Render the rows, from the line holding "Click the check icon for Photo Checklist" through the end of the rows inclusive, as a Markdown table with a Number column and a Line column. Skip blank lines and leave the pictures out.
- - - - - - -
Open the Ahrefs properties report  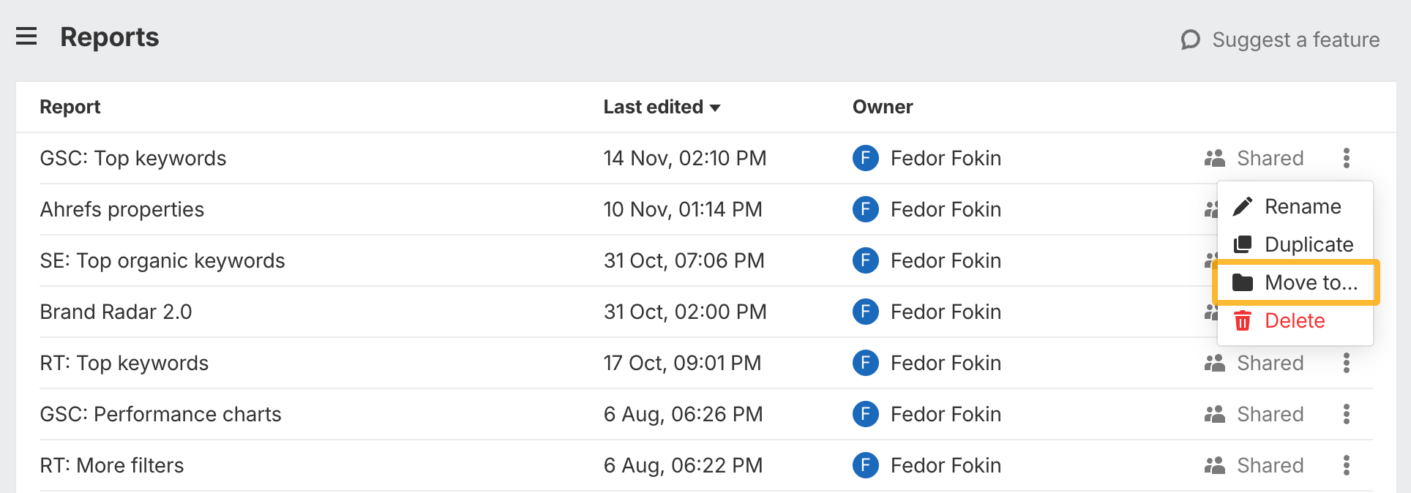(x=122, y=209)
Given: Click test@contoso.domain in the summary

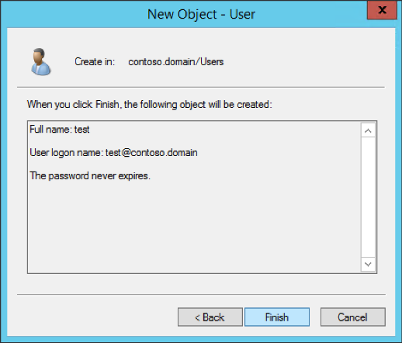Looking at the screenshot, I should [151, 153].
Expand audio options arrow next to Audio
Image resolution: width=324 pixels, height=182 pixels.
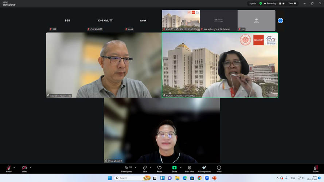[14, 168]
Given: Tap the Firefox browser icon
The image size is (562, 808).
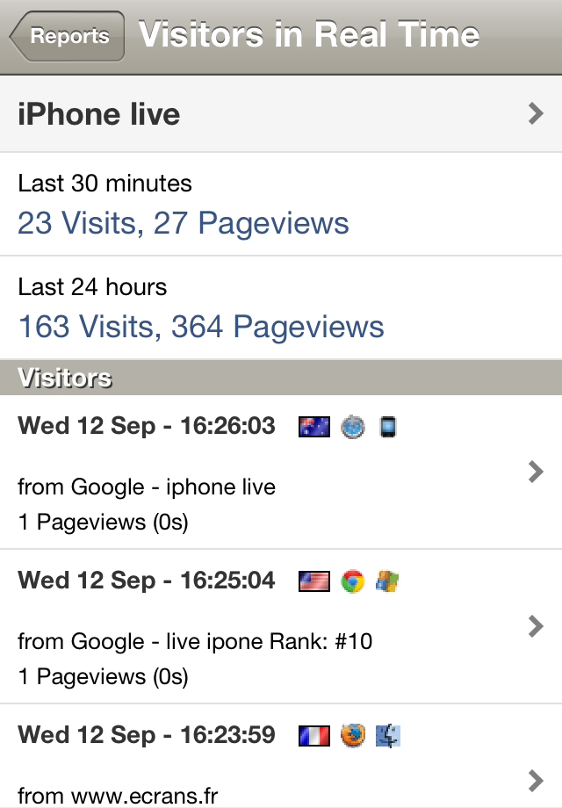Looking at the screenshot, I should 353,736.
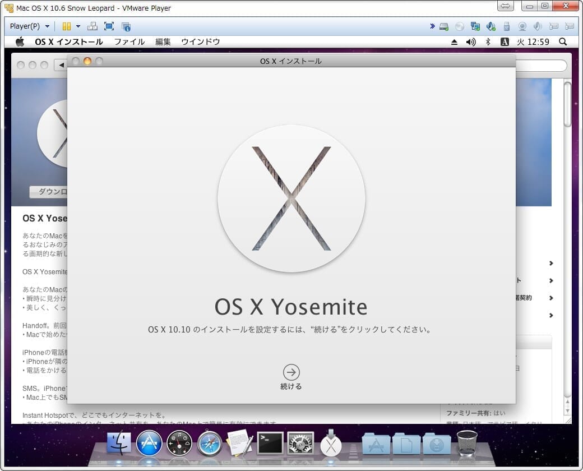Open the ファイル menu
The height and width of the screenshot is (471, 583).
[x=129, y=42]
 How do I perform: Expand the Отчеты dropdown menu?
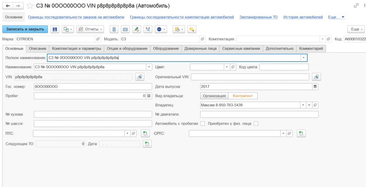[x=90, y=29]
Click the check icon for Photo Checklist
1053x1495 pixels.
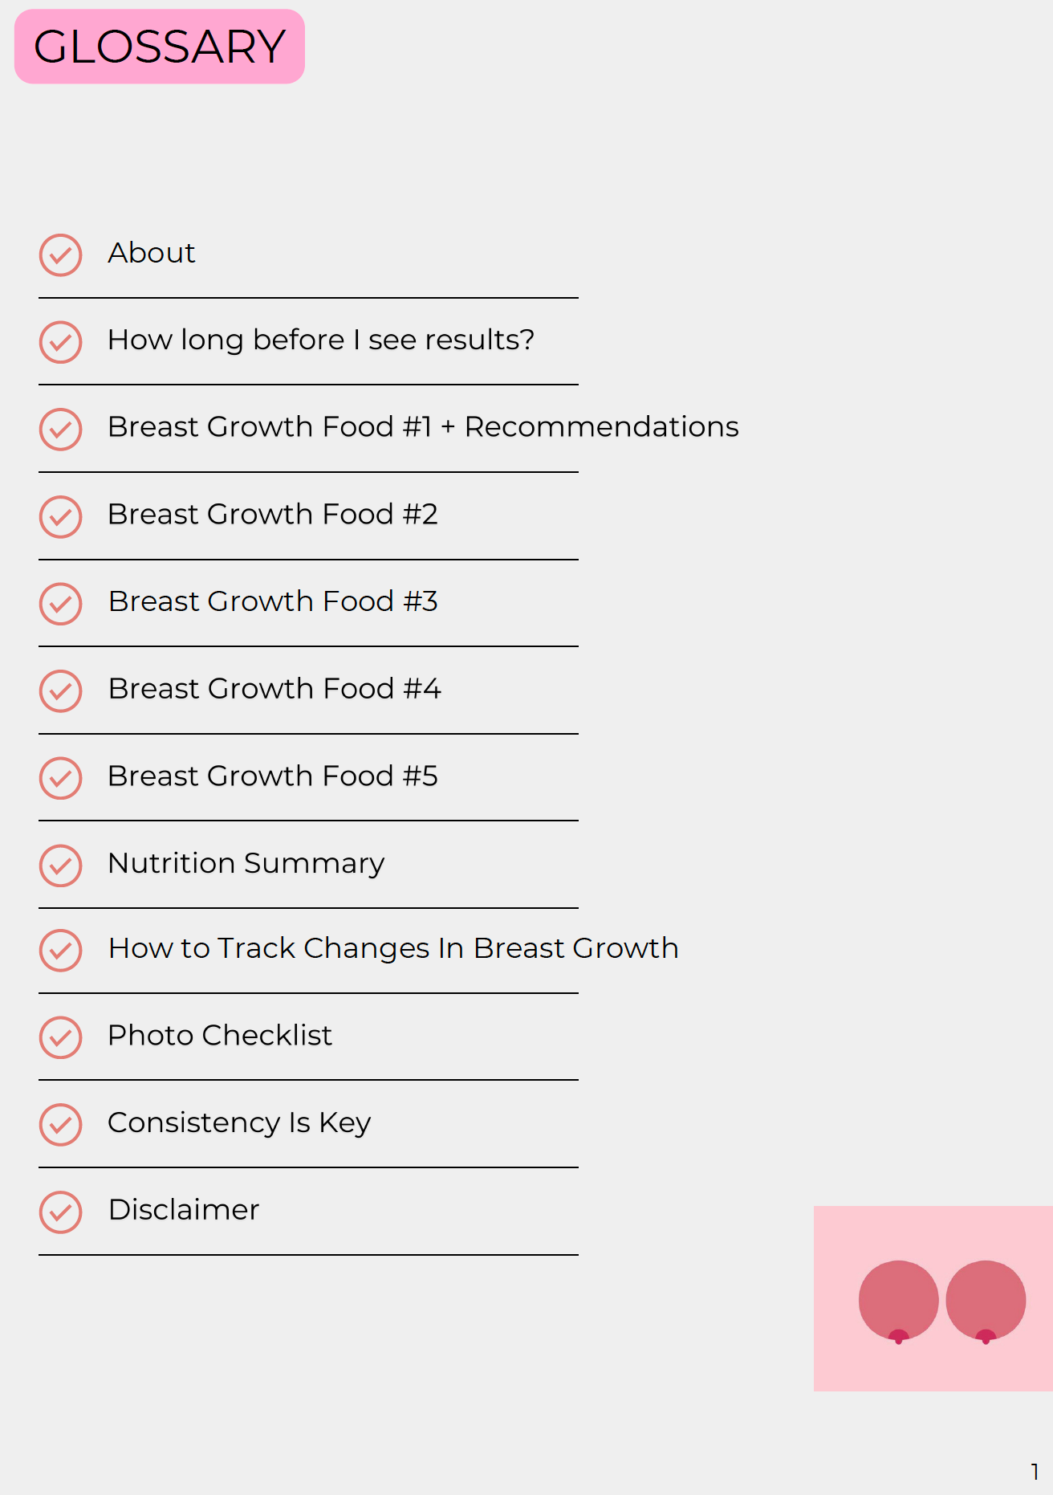coord(61,1037)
- - - - - - -
OUTPUT FOR THIS EXERCISE:
| Number | Line |
|---|---|
| 1 | Click the check icon for Photo Checklist |
| 2 | 1053x1495 pixels. |
| 3 | coord(61,1037) |